**Goal of the exercise:** Extract all data as written.

**Dataset entries:**
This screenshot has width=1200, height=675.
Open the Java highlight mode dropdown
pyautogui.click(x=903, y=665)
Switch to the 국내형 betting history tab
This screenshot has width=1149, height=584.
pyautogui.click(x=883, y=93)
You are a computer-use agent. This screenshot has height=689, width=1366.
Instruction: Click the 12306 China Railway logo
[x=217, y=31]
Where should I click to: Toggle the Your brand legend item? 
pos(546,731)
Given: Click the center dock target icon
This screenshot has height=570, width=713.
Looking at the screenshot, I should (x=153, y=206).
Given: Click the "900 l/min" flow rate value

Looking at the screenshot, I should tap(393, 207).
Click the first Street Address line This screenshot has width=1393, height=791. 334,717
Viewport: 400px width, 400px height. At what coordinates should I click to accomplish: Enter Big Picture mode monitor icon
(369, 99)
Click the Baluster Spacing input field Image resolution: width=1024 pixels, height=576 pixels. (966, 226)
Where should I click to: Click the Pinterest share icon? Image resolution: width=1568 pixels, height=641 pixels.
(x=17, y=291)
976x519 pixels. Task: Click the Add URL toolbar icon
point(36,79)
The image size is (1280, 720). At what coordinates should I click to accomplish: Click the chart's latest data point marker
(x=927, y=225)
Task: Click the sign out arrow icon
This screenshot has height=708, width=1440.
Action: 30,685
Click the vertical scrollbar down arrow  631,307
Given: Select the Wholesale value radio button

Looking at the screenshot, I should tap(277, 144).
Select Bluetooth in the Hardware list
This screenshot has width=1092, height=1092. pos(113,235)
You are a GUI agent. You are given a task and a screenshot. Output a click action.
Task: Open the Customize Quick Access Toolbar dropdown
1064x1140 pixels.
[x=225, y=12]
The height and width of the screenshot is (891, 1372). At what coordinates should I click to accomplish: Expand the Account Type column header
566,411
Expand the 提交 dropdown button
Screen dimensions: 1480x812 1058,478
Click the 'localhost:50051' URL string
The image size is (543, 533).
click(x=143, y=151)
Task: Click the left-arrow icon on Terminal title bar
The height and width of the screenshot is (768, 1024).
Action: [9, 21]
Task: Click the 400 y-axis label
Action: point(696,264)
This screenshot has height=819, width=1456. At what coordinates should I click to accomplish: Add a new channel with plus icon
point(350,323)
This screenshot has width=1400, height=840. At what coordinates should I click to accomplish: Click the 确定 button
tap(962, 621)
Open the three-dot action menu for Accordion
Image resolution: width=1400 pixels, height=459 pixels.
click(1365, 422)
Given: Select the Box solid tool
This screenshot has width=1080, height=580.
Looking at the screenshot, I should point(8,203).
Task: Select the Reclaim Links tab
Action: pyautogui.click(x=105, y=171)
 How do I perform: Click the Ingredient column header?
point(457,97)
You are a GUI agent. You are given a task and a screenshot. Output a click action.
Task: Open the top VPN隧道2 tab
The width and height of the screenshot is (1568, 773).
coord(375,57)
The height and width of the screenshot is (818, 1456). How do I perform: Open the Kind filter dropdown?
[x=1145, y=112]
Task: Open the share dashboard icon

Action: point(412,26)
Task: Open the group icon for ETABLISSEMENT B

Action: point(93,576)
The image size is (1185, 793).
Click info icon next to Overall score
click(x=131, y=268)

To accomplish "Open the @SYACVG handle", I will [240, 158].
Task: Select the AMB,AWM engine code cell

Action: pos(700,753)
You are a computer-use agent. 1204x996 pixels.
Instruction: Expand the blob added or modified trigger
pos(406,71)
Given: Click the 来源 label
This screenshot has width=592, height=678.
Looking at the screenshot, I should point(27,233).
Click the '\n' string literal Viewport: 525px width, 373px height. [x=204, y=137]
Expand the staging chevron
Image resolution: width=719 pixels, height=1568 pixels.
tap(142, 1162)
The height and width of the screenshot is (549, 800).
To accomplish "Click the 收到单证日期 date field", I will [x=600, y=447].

**Your response:**
This screenshot has width=1200, height=675.
Open the Java highlight mode dropdown
pyautogui.click(x=903, y=665)
Switch to the 국내형 betting history tab
This screenshot has width=1149, height=584.
pyautogui.click(x=883, y=93)
You are a computer-use agent. This screenshot has height=689, width=1366.
Instruction: Click the 12306 China Railway logo
[x=217, y=31]
Where should I click to: Toggle the Your brand legend item? 
pos(546,731)
Given: Click the center dock target icon
This screenshot has height=570, width=713.
Looking at the screenshot, I should (x=153, y=206).
Given: Click the "900 l/min" flow rate value

Looking at the screenshot, I should tap(393, 207).
Click the first Street Address line This screenshot has width=1393, height=791. 334,717
Viewport: 400px width, 400px height. At what coordinates should I click to accomplish: Enter Big Picture mode monitor icon
(369, 99)
Click the Baluster Spacing input field Image resolution: width=1024 pixels, height=576 pixels. (966, 226)
Where should I click to: Click the Pinterest share icon? Image resolution: width=1568 pixels, height=641 pixels.
(x=17, y=291)
976x519 pixels. Task: Click the Add URL toolbar icon
point(36,79)
The image size is (1280, 720). At what coordinates should I click to accomplish: Click the chart's latest data point marker
(x=927, y=225)
Task: Click the sign out arrow icon
This screenshot has height=708, width=1440.
Action: 30,685
Click the vertical scrollbar down arrow  631,307
Given: Select the Wholesale value radio button

Looking at the screenshot, I should tap(277, 144).
Select Bluetooth in the Hardware list
This screenshot has width=1092, height=1092. pos(113,235)
You are a GUI agent. You are given a task and a screenshot. Output a click action.
Task: Open the Customize Quick Access Toolbar dropdown
1064x1140 pixels.
[x=225, y=12]
The height and width of the screenshot is (891, 1372). At what coordinates should I click to accomplish: Expand the Account Type column header
566,411
Expand the 提交 dropdown button
Screen dimensions: 1480x812 1058,478
Click the 'localhost:50051' URL string
The image size is (543, 533).
click(x=143, y=151)
Task: Click the left-arrow icon on Terminal title bar
The height and width of the screenshot is (768, 1024).
Action: [9, 21]
Task: Click the 400 y-axis label
Action: point(696,264)
This screenshot has height=819, width=1456. At what coordinates should I click to accomplish: Add a new channel with plus icon
point(350,323)
This screenshot has width=1400, height=840. At what coordinates should I click to accomplish: Click the 确定 button
tap(962, 621)
Open the three-dot action menu for Accordion
Image resolution: width=1400 pixels, height=459 pixels.
click(1365, 422)
Given: Select the Box solid tool
This screenshot has width=1080, height=580.
Looking at the screenshot, I should point(8,203).
Task: Select the Reclaim Links tab
Action: pyautogui.click(x=105, y=171)
 How do I perform: Click the Ingredient column header?
point(457,97)
You are a GUI agent. You are given a task and a screenshot. Output a click action.
Task: Open the top VPN隧道2 tab
The width and height of the screenshot is (1568, 773).
coord(375,57)
The height and width of the screenshot is (818, 1456). How do I perform: Open the Kind filter dropdown?
[x=1145, y=112]
Task: Open the share dashboard icon

Action: point(412,26)
Task: Open the group icon for ETABLISSEMENT B

Action: point(93,576)
The image size is (1185, 793).
Click info icon next to Overall score
click(x=131, y=268)

To accomplish "Open the @SYACVG handle", I will [240, 158].
Task: Select the AMB,AWM engine code cell

Action: pos(700,753)
You are a computer-use agent. 1204x996 pixels.
Instruction: Expand the blob added or modified trigger
pos(406,71)
Given: Click the 来源 label
This screenshot has width=592, height=678.
Looking at the screenshot, I should point(27,233).
Click the '\n' string literal Viewport: 525px width, 373px height. [x=204, y=137]
Expand the staging chevron
Image resolution: width=719 pixels, height=1568 pixels.
tap(142, 1162)
The height and width of the screenshot is (549, 800).
To accomplish "Click the 收到单证日期 date field", I will [x=600, y=447].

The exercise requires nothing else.